SA Waste Holdings (Pty) Ltd
- Company type: Proprietary Limited Liability Company
- Industry: Waste disposal
- Founded: Johannesburg, South Africa (1990)
- Headquarters: Johannesburg, South Africa
- Number of locations: 2 branches (2008)^{[citation needed]}
- Area served: Gauteng, South Africa
- Key people: Herman Ackermann (Director), Renox Molatedi (Unknown Designation)
- Services: Waste collection and disposal
- Number of employees: 626 (2000)
- Website: https://www.sawaste.co.za

= SA Waste Holdings =

South African waste management company

SA Waste Holdings (Pty) Ltd is a waste management company, based in Johannesburg, South Africa, in Gauteng Province. It was launched in 1990, and As of 2003 had 626 staff members. The company has clients in the retail, commercial, entertainment and gambling sectors. SA Waste is a BEE (Black Economic Empowerment) conscious company, and has a Black Economic Empowerment (BEE) subsidiary, Kofifi Thusano (Pty) Ltd.

==Business Listings==
SA Waste Holdings (Pty) Ltd is a registered recycler with the Gauteng Department of Agriculture, Conservation and Environment (DACE) as of 30 September 2005, and a registered transporter with the same department, as of 19 September 2007.

The company and its subsidiaries are listed in a variety of online business directories and government sources such as FindSA, Firstier, and Business Day's list of companies. On 18 March 2005, they appeared in a Government Notice, on the Schedule of designated employers that have submitted employment equity reports in terms of Section 21, of the Employment Equity Act, Act No. 55 of 1998.

==Known customers (past, present and prospective)==
SA Waste is a registered contractor with Sabai (a townhouse complex in Randburg). It is unclear what services they provide to Sabai, as Pikitup is the only company in Johannesburg that is permitted to collect waste form residential buildings.

According to the April/May 2000 issue of Vodaworld Magazine, Vodacom also counted themselves as a client. SA Waste was responsible for collecting waste from Vodacom's site on a daily basis, and transporting it to their recycling plant, where it would be sorted and sold to external recycling companies.

===Pikitup===
In 2006 to 2007, the company was a registered supplier to Pikitup, where they were awarded tender number PU 68/2003, providing hire of labour to the parastatal. This contract ended on 28 February 2007.

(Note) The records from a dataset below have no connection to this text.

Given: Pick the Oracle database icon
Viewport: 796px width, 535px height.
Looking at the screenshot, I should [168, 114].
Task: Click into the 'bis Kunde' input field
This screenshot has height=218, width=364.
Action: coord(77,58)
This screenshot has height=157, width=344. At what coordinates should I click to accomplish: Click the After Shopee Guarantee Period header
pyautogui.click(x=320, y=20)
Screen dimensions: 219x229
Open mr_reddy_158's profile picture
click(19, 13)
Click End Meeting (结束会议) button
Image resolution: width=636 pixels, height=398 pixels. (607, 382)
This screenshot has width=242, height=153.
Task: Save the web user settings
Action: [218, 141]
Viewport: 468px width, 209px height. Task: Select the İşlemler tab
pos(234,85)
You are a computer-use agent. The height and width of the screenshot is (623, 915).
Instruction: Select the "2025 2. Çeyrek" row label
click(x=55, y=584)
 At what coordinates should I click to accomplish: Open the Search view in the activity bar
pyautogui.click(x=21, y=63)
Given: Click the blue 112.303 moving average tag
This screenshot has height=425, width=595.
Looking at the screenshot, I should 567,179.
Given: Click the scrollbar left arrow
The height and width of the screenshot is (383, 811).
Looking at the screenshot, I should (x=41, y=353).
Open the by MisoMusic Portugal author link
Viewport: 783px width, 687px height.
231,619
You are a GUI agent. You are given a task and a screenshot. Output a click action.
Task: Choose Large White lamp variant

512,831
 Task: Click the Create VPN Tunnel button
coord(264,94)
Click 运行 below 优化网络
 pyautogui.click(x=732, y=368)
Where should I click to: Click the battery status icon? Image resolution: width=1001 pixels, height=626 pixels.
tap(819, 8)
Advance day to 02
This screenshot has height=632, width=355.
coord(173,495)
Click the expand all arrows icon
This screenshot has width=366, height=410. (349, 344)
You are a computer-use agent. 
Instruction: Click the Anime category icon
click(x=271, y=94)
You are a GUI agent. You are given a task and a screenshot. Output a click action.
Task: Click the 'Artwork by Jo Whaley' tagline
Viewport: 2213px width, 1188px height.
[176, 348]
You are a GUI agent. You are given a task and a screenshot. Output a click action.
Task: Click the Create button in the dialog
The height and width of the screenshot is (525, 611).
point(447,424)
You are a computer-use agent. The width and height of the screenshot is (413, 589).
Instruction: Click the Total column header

SA Waste is in the process (as of March 2008) of tendering for another contract at Pikitup. This one will involve providing of a total refuse removal service (Including round-collected refuse removal, street cleaning, servicing of garden sites, and servicing informal settlements) for Johannesburg's Ivory Park area. The closing date for bids on this tender was 7 March 2008, at 11:00 SAST, and proposals are currently being considered. More information on this contract can be found at on the Pikitup website.

==In the news==
On 12 May 2005, Gauteng environment minister Khabisi Mosunkutu paid a surprise visit to their recycling plant in Marlboro, near Alexandra (North of Johannesburg). The company was accused of illegally using their recycling plant to store non-recyclable and unsortable waste. Following the visit, the minister instructed that the site be shut down immediately and be given 14 days to remove all rubbish from the area. This was not the first such warning the company had been issued with. On 29 May 2005, the debacle was reported by the popular wildlife and environmental programme, 50/50. After much effort from SA Waste to clean up their operations, they were granted a conditional green light to resume operations, on 30 September 2005.

On 7 July 2005, SA Waste participated in Reach For a Dream's attempt at the Guinness World Record for a 2.6 km long birthday cake (An event which took place at Cresta Shopping Centre in Johannesburg). This attempt was successful, with the official length of the cake being 2666 m.